A: First, I would not treat him like he was mentally ill. He clearly had an experience that was all too real for him. You say he is frightened since he had this experience, not excited or intrigued. I am concerned about why he is frightened and what can be done to put this experience into a perspective that will gradually lessen his fear.
He does need to tell his story in as detailed a manner as possible. Even if he has told it to you in some fashion, ask him to tell it again and while he is telling it ask him questions (what color was it? how long did you stare at it?, etc.) in a very matter of fact manner. I would also raise the possibility of going with him to this cabin (he could take anyone else along too that he chooses) to see if anything happens again.

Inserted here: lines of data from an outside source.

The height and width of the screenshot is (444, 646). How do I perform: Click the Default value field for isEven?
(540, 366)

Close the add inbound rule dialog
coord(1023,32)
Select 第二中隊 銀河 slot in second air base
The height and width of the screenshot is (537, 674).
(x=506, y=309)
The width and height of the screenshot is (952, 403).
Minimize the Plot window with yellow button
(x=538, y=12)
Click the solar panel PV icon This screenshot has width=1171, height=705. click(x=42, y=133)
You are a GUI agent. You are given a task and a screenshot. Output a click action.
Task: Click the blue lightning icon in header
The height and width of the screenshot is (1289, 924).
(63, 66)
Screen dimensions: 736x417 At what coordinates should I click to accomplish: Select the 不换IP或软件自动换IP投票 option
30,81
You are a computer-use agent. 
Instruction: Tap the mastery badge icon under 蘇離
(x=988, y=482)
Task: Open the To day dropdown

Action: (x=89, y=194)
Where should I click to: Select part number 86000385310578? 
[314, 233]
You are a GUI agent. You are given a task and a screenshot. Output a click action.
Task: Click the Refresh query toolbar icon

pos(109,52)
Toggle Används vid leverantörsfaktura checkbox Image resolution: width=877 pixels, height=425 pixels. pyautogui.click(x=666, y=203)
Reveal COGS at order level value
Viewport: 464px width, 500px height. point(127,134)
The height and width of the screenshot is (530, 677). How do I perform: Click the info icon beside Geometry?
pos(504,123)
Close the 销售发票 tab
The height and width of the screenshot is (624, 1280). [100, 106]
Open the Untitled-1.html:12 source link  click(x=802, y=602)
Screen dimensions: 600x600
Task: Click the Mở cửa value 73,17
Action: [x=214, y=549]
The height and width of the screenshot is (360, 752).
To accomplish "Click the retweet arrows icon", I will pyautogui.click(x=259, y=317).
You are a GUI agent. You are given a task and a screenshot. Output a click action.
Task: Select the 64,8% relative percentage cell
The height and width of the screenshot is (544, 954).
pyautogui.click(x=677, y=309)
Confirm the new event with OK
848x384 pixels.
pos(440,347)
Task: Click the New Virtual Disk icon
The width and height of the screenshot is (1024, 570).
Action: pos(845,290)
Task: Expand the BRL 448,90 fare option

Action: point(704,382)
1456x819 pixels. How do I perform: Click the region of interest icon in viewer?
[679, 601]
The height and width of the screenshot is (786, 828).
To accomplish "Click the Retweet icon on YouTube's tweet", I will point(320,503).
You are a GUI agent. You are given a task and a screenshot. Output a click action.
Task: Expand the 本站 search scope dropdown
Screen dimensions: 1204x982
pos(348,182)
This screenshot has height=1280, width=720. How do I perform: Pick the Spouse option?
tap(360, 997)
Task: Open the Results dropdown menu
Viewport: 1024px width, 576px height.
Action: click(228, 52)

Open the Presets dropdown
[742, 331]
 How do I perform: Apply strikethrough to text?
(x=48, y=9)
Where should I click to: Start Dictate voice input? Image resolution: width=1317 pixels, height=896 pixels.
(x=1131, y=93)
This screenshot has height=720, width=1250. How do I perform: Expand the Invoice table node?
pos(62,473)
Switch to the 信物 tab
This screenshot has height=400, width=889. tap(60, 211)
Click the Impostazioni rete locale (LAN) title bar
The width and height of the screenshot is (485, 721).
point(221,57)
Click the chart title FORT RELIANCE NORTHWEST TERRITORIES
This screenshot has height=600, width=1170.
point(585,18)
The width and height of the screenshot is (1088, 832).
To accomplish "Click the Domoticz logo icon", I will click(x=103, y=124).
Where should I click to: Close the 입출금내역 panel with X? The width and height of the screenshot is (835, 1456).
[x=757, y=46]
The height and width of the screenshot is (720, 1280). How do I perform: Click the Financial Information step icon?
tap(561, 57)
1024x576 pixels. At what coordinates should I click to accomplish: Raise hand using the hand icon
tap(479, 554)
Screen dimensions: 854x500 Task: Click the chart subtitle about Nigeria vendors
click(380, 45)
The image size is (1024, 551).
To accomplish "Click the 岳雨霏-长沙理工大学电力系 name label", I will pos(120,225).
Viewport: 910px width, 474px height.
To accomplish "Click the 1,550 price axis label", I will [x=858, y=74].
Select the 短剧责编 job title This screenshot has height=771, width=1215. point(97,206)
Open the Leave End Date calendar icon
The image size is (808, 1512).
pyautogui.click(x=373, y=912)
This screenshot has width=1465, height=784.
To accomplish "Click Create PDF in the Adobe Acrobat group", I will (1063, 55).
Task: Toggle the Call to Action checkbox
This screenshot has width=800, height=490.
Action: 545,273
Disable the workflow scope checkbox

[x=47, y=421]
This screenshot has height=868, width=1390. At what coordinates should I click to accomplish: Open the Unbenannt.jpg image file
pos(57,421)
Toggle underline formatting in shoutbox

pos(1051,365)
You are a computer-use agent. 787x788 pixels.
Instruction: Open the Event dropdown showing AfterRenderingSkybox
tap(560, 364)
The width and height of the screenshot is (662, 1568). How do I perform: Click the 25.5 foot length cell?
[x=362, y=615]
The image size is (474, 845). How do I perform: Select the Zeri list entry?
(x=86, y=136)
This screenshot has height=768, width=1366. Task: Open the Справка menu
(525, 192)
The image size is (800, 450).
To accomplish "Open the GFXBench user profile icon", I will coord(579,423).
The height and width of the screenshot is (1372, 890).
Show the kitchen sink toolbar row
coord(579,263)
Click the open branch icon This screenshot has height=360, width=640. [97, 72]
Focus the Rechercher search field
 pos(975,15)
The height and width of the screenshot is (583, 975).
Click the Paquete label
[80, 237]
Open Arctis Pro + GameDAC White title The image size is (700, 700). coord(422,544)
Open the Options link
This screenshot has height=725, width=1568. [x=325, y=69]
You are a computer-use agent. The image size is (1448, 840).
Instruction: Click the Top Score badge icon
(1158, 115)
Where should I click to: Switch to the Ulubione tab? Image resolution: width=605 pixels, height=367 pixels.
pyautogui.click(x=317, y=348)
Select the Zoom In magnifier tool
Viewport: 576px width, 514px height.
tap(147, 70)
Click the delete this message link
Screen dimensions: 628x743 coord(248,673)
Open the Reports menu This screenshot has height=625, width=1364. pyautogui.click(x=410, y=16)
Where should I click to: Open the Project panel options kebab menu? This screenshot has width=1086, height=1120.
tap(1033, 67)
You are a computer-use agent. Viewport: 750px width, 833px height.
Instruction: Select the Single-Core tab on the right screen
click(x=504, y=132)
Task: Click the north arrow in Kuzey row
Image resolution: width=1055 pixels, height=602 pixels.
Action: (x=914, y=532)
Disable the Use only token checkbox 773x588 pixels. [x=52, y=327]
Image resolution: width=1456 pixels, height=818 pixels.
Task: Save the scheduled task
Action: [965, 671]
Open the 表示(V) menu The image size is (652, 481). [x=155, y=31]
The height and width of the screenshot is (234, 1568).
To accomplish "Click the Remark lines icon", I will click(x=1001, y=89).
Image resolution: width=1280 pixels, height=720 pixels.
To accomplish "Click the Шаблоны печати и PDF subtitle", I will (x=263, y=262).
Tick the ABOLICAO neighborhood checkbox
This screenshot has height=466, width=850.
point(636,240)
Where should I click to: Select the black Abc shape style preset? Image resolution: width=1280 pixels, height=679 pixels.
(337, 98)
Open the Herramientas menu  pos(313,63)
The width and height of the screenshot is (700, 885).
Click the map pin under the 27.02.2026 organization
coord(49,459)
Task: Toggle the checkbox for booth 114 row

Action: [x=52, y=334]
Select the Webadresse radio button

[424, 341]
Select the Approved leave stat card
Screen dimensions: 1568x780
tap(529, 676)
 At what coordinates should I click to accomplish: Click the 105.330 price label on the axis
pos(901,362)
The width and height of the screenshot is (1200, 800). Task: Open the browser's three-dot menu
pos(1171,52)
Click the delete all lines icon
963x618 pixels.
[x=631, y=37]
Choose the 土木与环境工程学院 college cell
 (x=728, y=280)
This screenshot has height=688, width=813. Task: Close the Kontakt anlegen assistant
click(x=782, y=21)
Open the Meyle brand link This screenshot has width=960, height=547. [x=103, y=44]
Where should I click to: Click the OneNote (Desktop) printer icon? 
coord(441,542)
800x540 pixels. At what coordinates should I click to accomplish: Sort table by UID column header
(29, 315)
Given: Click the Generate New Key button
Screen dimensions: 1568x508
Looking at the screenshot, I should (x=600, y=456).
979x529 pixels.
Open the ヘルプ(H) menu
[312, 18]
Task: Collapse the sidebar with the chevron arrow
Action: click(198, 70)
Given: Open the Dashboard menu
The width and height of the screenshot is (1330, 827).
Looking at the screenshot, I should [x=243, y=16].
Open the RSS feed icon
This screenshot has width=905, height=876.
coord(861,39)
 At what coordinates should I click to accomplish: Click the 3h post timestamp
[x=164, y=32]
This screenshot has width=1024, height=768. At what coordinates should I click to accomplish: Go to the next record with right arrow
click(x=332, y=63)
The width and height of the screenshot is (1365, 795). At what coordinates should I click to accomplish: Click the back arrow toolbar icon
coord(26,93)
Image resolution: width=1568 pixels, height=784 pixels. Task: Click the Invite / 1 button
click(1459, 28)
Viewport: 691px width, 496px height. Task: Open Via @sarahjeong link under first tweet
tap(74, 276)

Kids are growing up today surrounded by a national belief in UFO's and by a constant barrage of TV shows, movies, books, newspaper accounts and religions that treat the existence of aliens among us and alien abductions as fact.
I also have to question your son's motives for both reporting this sighting and for acting (I'm not saying he's faking fear necessarily) frightened. He certainly is getting a lot of attention, isn't he? Is anything else going on in his life that would suggest a desperate need for attention?
Tell him that he can interview any counselor he wants (I wouldn't suggest a psychiatrist at this stage) to see whom he could trust with this information. I would also offer him an opportunity to talk with a university astronomer/scientist about this; I bet you could find a compassionate academic who might give this the right spin without making your son feel stupid.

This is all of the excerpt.